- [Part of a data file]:

■ ■ ■ ■ ■

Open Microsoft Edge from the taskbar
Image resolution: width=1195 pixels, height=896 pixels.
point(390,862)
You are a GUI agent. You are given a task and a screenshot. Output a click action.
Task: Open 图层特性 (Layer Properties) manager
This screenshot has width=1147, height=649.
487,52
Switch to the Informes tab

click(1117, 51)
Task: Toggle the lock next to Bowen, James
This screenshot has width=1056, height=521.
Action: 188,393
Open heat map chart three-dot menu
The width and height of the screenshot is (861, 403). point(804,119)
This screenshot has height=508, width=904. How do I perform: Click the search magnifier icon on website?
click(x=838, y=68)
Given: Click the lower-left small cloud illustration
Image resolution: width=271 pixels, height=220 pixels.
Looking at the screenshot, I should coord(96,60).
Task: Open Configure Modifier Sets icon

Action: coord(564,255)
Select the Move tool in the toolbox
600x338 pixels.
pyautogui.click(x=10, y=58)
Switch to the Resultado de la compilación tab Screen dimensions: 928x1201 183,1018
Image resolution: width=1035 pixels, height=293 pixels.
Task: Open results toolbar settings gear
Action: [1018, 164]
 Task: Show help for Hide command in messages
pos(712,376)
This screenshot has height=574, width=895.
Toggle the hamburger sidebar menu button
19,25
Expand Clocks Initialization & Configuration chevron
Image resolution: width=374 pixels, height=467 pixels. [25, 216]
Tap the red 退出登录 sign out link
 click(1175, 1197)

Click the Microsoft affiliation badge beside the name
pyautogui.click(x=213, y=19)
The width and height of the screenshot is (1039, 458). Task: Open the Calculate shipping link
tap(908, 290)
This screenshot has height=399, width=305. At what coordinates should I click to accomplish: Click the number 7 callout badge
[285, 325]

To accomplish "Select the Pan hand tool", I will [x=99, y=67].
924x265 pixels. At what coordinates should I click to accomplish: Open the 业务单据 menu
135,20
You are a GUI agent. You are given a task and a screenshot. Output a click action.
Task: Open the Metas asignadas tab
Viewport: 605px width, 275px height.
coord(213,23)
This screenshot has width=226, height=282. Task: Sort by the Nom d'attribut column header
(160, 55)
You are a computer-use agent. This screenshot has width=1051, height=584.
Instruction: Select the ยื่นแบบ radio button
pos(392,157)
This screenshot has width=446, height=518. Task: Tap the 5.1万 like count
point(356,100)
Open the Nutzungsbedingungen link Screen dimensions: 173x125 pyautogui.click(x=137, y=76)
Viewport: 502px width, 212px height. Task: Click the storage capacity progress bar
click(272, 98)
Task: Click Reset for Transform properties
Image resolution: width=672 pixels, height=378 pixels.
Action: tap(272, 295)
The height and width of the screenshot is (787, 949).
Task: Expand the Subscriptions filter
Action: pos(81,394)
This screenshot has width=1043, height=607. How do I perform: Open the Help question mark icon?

■ ■ ■ ■ ■

Reproduce all of the entries above word for word, keeping every line unchanged and in the same order.

Open Microsoft Edge from the taskbar
Image resolution: width=1195 pixels, height=896 pixels.
point(390,862)
You are a GUI agent. You are given a task and a screenshot. Output a click action.
Task: Open 图层特性 (Layer Properties) manager
This screenshot has width=1147, height=649.
487,52
Switch to the Informes tab

click(1117, 51)
Task: Toggle the lock next to Bowen, James
This screenshot has width=1056, height=521.
Action: 188,393
Open heat map chart three-dot menu
The width and height of the screenshot is (861, 403). point(804,119)
This screenshot has height=508, width=904. How do I perform: Click the search magnifier icon on website?
click(x=838, y=68)
Given: Click the lower-left small cloud illustration
Image resolution: width=271 pixels, height=220 pixels.
Looking at the screenshot, I should coord(96,60).
Task: Open Configure Modifier Sets icon

Action: coord(564,255)
Select the Move tool in the toolbox
600x338 pixels.
pyautogui.click(x=10, y=58)
Switch to the Resultado de la compilación tab Screen dimensions: 928x1201 183,1018
Image resolution: width=1035 pixels, height=293 pixels.
Task: Open results toolbar settings gear
Action: [1018, 164]
 Task: Show help for Hide command in messages
pos(712,376)
This screenshot has height=574, width=895.
Toggle the hamburger sidebar menu button
19,25
Expand Clocks Initialization & Configuration chevron
Image resolution: width=374 pixels, height=467 pixels. [25, 216]
Tap the red 退出登录 sign out link
 click(1175, 1197)

Click the Microsoft affiliation badge beside the name
pyautogui.click(x=213, y=19)
The width and height of the screenshot is (1039, 458). Task: Open the Calculate shipping link
tap(908, 290)
This screenshot has height=399, width=305. At what coordinates should I click to accomplish: Click the number 7 callout badge
[285, 325]

To accomplish "Select the Pan hand tool", I will [x=99, y=67].
924x265 pixels. At what coordinates should I click to accomplish: Open the 业务单据 menu
135,20
You are a GUI agent. You are given a task and a screenshot. Output a click action.
Task: Open the Metas asignadas tab
Viewport: 605px width, 275px height.
coord(213,23)
This screenshot has width=226, height=282. Task: Sort by the Nom d'attribut column header
(160, 55)
You are a computer-use agent. This screenshot has width=1051, height=584.
Instruction: Select the ยื่นแบบ radio button
pos(392,157)
This screenshot has width=446, height=518. Task: Tap the 5.1万 like count
point(356,100)
Open the Nutzungsbedingungen link Screen dimensions: 173x125 pyautogui.click(x=137, y=76)
Viewport: 502px width, 212px height. Task: Click the storage capacity progress bar
click(272, 98)
Task: Click Reset for Transform properties
Image resolution: width=672 pixels, height=378 pixels.
Action: tap(272, 295)
The height and width of the screenshot is (787, 949).
Task: Expand the Subscriptions filter
Action: pos(81,394)
This screenshot has width=1043, height=607. How do I perform: Open the Help question mark icon?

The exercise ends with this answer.